The pruning last Dec. 15 so angered Simes that she has sued the Wildeys for infliction of emotional distress, trespassing and "injury" to the shortened trees.

The dispute along a quiet stretch of Sea Cove Drive, across the cove from the Palos Verdes Peninsula's famous Wayfarer's Chapel, is proof that there is often more than one point of view when it comes to preserving view points.

Simes, 93, said she and her late husband planted the trees around their low-slung, glass-walled oceanfront home 40 years ago. So aside from the shade, there is the sentimentality involved.

"It broke my heart to see them cut; it really did. How could anybody have done such a cruel thing?" Simes said. "It's almost unbelievable."

The unauthorized pruning took place on a day that Simes was away from home, running errands with daughter Pamela Simes Fleming and helping a quadriplegic friend decorate for Christmas.

"We could see that the trees were missing coming down the street on the way home," Fleming said. "My mother started crying. Sixty-foot-tall trees had been cut down to roof level. A notch was cut in a row of trees out by the street."

Eva Wildey declined to comment on the pruning or the lawsuit. Her husband did not return messages left for him at their home or at the Rolling Hills fire station where he works as a Los Angeles County Fire Department captain.

But Eva Wildey allegedly admitted commissioning the cutting, first in a phone call to Fleming and then in a handwritten note to Simes the day after the pruning occurred.
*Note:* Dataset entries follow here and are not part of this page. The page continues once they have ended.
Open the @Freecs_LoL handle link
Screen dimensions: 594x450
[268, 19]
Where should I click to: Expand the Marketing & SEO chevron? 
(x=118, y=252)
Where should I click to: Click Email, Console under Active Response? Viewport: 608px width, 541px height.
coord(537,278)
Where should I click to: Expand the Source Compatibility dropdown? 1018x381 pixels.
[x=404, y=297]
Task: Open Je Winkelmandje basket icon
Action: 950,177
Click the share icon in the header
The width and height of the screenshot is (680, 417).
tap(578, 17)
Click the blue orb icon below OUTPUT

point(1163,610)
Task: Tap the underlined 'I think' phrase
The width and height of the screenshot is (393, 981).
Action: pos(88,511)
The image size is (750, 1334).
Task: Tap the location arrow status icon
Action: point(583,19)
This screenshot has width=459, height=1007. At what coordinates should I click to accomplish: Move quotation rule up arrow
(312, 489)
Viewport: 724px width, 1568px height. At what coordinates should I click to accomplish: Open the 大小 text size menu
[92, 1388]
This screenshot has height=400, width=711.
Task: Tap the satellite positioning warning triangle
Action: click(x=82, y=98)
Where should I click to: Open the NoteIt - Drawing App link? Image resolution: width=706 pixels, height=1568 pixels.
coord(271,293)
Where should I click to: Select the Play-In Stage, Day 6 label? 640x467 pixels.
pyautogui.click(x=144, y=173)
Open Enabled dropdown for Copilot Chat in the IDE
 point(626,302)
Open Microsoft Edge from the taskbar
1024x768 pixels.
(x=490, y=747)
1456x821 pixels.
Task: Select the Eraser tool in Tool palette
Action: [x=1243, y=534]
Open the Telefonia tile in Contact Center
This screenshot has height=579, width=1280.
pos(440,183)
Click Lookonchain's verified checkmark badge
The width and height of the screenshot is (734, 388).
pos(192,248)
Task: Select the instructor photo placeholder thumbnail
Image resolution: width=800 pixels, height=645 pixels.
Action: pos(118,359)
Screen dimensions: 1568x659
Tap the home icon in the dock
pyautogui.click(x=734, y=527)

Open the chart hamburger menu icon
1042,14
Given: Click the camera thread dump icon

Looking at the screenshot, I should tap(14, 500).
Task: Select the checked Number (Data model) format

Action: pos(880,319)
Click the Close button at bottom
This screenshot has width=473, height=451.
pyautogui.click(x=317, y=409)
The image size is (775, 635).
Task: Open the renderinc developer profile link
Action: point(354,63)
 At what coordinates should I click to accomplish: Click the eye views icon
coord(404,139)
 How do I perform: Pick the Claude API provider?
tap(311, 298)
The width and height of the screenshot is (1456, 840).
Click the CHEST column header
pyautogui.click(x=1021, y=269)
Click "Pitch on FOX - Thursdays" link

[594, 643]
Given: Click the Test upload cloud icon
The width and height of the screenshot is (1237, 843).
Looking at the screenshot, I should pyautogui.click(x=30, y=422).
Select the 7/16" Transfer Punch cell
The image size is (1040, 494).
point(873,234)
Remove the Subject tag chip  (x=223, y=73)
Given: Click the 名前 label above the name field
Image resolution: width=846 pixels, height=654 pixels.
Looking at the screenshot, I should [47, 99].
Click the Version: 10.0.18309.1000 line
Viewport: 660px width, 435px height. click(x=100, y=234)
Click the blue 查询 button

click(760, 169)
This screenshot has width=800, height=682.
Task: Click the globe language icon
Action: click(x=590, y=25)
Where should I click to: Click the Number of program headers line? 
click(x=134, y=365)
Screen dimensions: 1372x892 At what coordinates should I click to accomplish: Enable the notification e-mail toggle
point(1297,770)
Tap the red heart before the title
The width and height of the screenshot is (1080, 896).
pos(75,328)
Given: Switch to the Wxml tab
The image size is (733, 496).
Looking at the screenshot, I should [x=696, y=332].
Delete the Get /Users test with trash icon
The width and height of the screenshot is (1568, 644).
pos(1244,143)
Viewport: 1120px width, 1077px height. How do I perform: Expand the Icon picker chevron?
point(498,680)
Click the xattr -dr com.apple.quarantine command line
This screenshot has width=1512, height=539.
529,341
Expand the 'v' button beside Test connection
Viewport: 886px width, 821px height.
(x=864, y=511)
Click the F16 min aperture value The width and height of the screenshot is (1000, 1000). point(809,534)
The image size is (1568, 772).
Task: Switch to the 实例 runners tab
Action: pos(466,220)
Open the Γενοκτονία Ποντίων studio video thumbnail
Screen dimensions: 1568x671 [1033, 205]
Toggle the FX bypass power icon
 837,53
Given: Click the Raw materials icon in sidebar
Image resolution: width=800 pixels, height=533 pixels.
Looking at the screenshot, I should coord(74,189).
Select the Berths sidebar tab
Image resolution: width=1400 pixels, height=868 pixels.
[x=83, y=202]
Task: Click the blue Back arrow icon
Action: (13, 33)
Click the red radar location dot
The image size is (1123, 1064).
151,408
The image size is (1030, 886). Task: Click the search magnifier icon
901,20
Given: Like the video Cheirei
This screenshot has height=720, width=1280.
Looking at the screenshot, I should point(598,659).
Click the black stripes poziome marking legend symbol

"Mrs. Wildey called at 9 the next day and said, 'We cut them down to give my husband his dream -- an ocean view,' " Fleming said.

The note, allegedly signed by Eva Wildey, accepted responsibility for the chopping and pledged to restore the trees. "The Wildeys are responsible for the costs attendant to fixing or replacing the trees," the note states.

Simes said that at her age, that's a meaningless promise.